Note de l’Observatoire du Bien-être n°2020-02 : Le Bien-être des Français – Décembre 2019

Alors que la vague de décembre 2018 avait affiché une nette dégradation des principaux indicateurs de bien-être, que nous avions mise en relation avec la crise des Gilets jaunes, celle de décembre 2019 ne porte qu’une trace limitée du conflit social concernant la réforme des retraite. La satisfaction dans la vie et la perception de l’avenir personnel restent à leurs niveaux observés depuis le début de l’année, tandis que le sentiment d’être heureux et l’exposition à l’agression, plus en prise avec l’environnement immédiat, se détériorent.

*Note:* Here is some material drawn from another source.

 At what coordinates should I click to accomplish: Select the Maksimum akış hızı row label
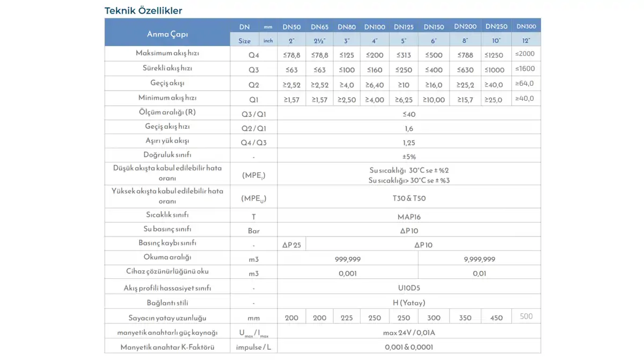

Les indicateurs relatifs à la situation de long terme demeurent à des niveaux plus faibles que ceux observés depuis 2017, traduisant un pessimisme durable dans les perspectives d’avenir collectif – le projet de réformes des retraites ne semble pas avoir sur ce point suscité ni la perception d’une amélioration ni d’une dégradation de la situation de la prochaine génération en France.

Auteurs :

Mathieu Perona, directeur exécutif de l’Observatoire du Bien-être du Cepremap

Tableau de bord

Dans une ambiance encore marquée par la contestation de la réforme des retraites, nous nous attendions à ce que l’édition de décembre de notre Tableau de bord du bien-être en France présente une chute conjoncturelle des indicateurs du bien-être subjectif en France, à l’image de ce que nous avions observé en décembre 2018, lors de la crise des Gilets jaunes.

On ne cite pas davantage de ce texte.